Über die Toten auf beiden Seiten, über die absehbaren Folgen dieses Konflikts, über seine Anlässe und Hintergründe und Ursachen wird vergleichsweise wenig gesagt. Manche Kommentare sehen so aus, als hätte man den Ausbruch des Krieges ohnedies erwartet, und bei der Schuldfrage scheint es, als hätten sich die stereotypischen Vorurteile nur vertieft, wenig verändert. Die Toten werden, wie so oft, Elemente der künftigen Politik rechtfertigen, darüber wird ihr Leben und Sterben rasch vergessen werden.
4. Lesart
– Ich sagte, ich liebte das Land Israel. Auf Schritt und Tritt sind mir immer die drei obigen Lesarten begegnet, wenn mit befreundeten Reisegefährt*innen, Kindern, im wissenschaftlichen Bereich, bisweilen politisch, touristisch oder in Erinnerung an meinen Vater, der den Krieg teilweise im britischen Gefängnis in Attlit, teilweise gegen die Deutschen kämpfend überlebt hatte. Das Worte „Liebe“ ist selbst dann ironisch, wenn man etwas meint, was zur Zeit in den verschiedenen Diskursen zu Identität, Heimat und Belonging durcheinander geht. Ich begnüge mich damit, es nicht begründen zu müssen, aber es aufrecht zu erhalten, inmitten von Kritik, Resignation, Trauer oder Zorn.
5. Lesart
– ich halte mich mit Ratschlägen, wer denn jetzt mit wem verhandeln soll, USA, EU, Deutschland oder…zurück. Eine Meinung zu haben reicht nicht, und die Verurteilung der Trumpschen Politik oder des Mordes Rabin oder…hilft jetzt wenig, weil Urteile immer auch Revisionen, Amnestien etc. nach sich ziehen, die in einem anderen Rahmen geschehen.

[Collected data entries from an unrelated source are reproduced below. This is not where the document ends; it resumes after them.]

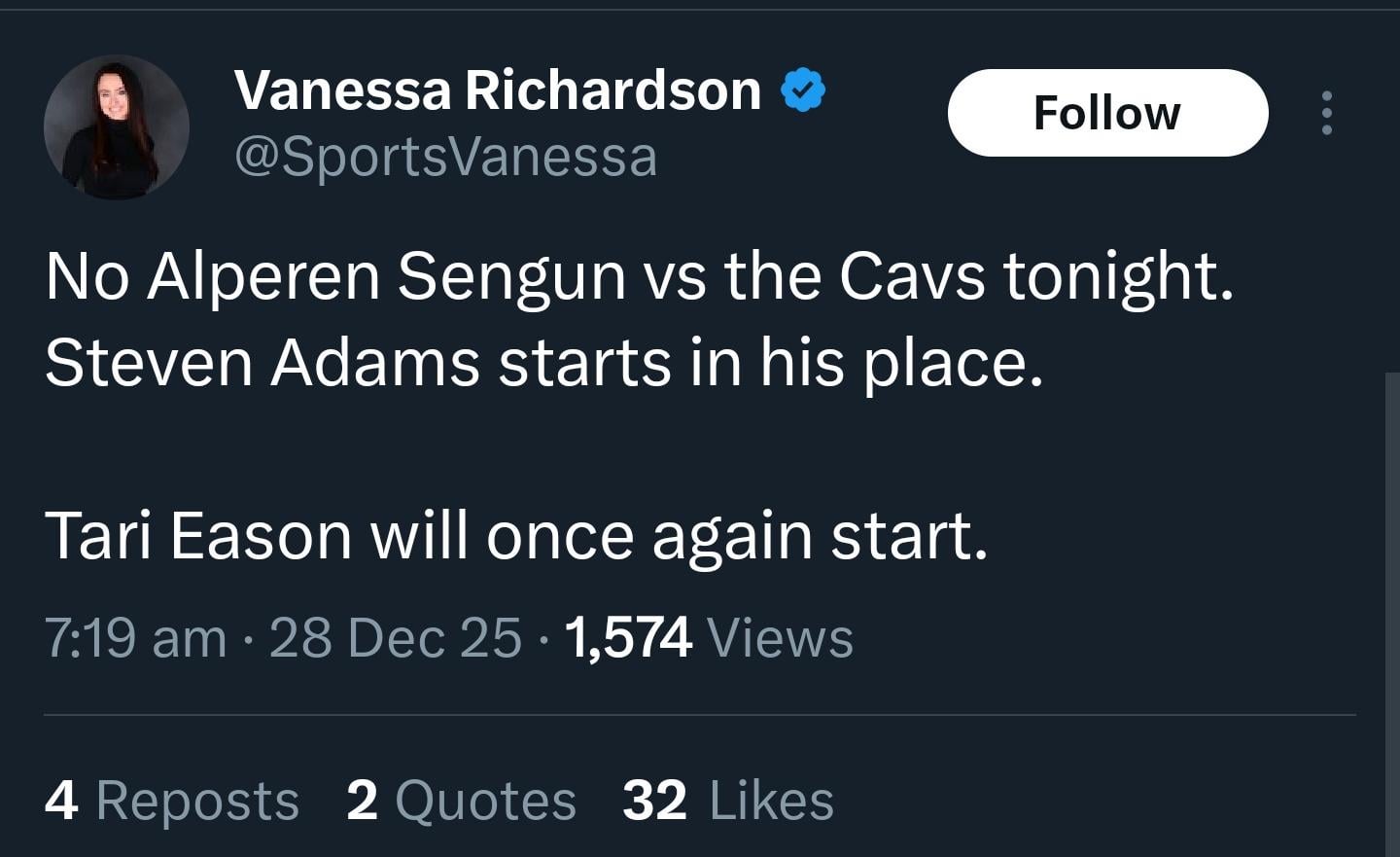This screenshot has width=1400, height=857.
Task: View the 2 Quotes of this tweet
Action: [460, 800]
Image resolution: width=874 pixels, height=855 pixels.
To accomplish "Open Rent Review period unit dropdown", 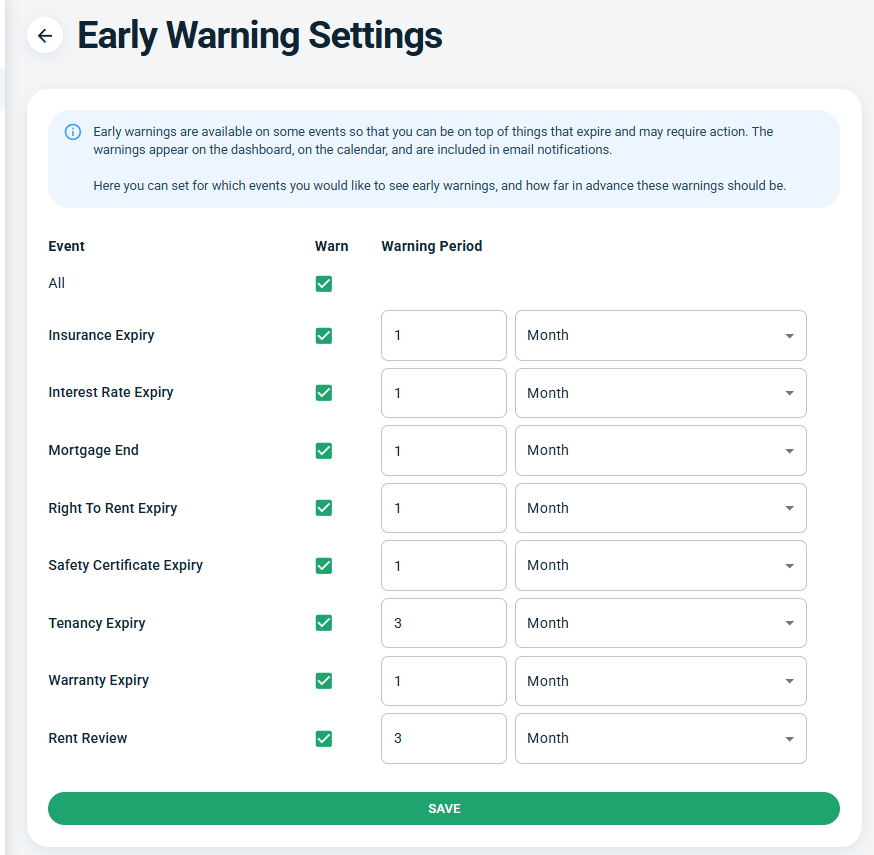I will 661,739.
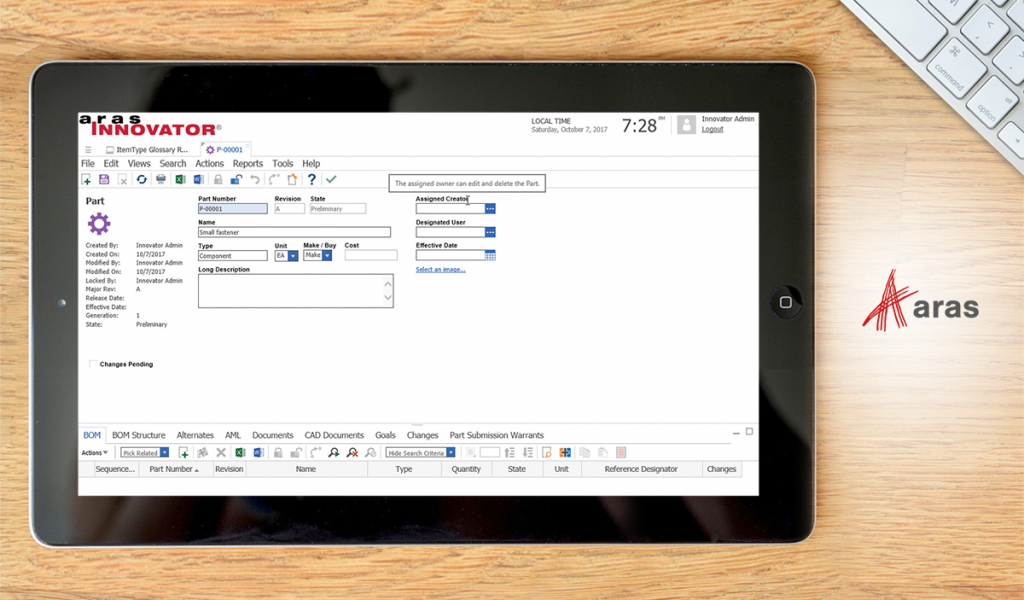Add a new BOM row with the plus icon
Image resolution: width=1024 pixels, height=600 pixels.
pos(184,452)
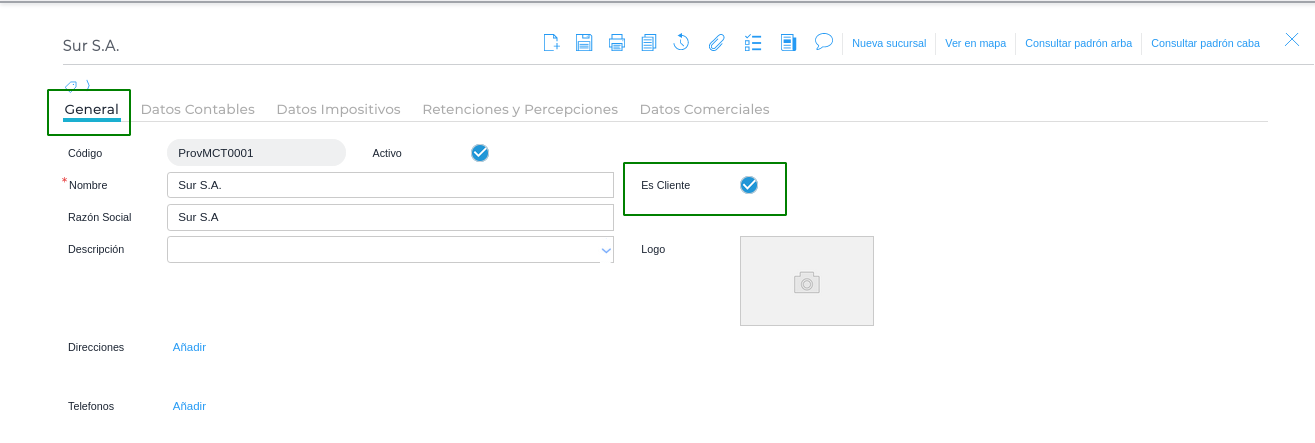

– Krieg, Bürgerkrieg, Aufstandsbekämpfung, Existenzsicherung, Ermächtigung und Entmachtung. Die Begriffsbildung birgt schon die Beeinflussung der Adressierten, auch uns.
– Auch bedrückt mich, wie schnell der Konflikt um Israel die anderen Brennpunkte globaler Konflikte degradiert und verkleinert. Aber es zeigt, dass viele hinter dem Geschehen in Israel etwas „Größeres“, meist zu Recht, vermuten, es aber nicht äußern, sei es aus Korrektheit oder Taktik. Z.B. ideologische und ethno-identitäre Argumente Legitimation von Machtpolitik und Unterdrückung von Minderheiten; z.B. Religion als Instrument zum gleichen Zweck, manchmal auch verbunden mit einer einseitigen, aber nicht haltbaren Geschichtsdeutung. Z.B. Ablenkung von eigenen, anderen Problemen…etc.;
Über die Toten auf beiden Seiten, über die absehbaren Folgen dieses Konflikts, über seine Anlässe und Hintergründe und Ursachen wird vergleichsweise wenig gesagt. Manche Kommentare sehen so aus, als hätte man den Ausbruch des Krieges ohnedies erwartet, und bei der Schuldfrage scheint es, als hätten sich die stereotypischen Vorurteile nur vertieft, wenig verändert. Manche lügen oder heucheln eine politische Überzeugung, die sie selbst durch ihre Praxis fragwürdig gemacht haben. Das schmerzt dort, wo man es durchschaut.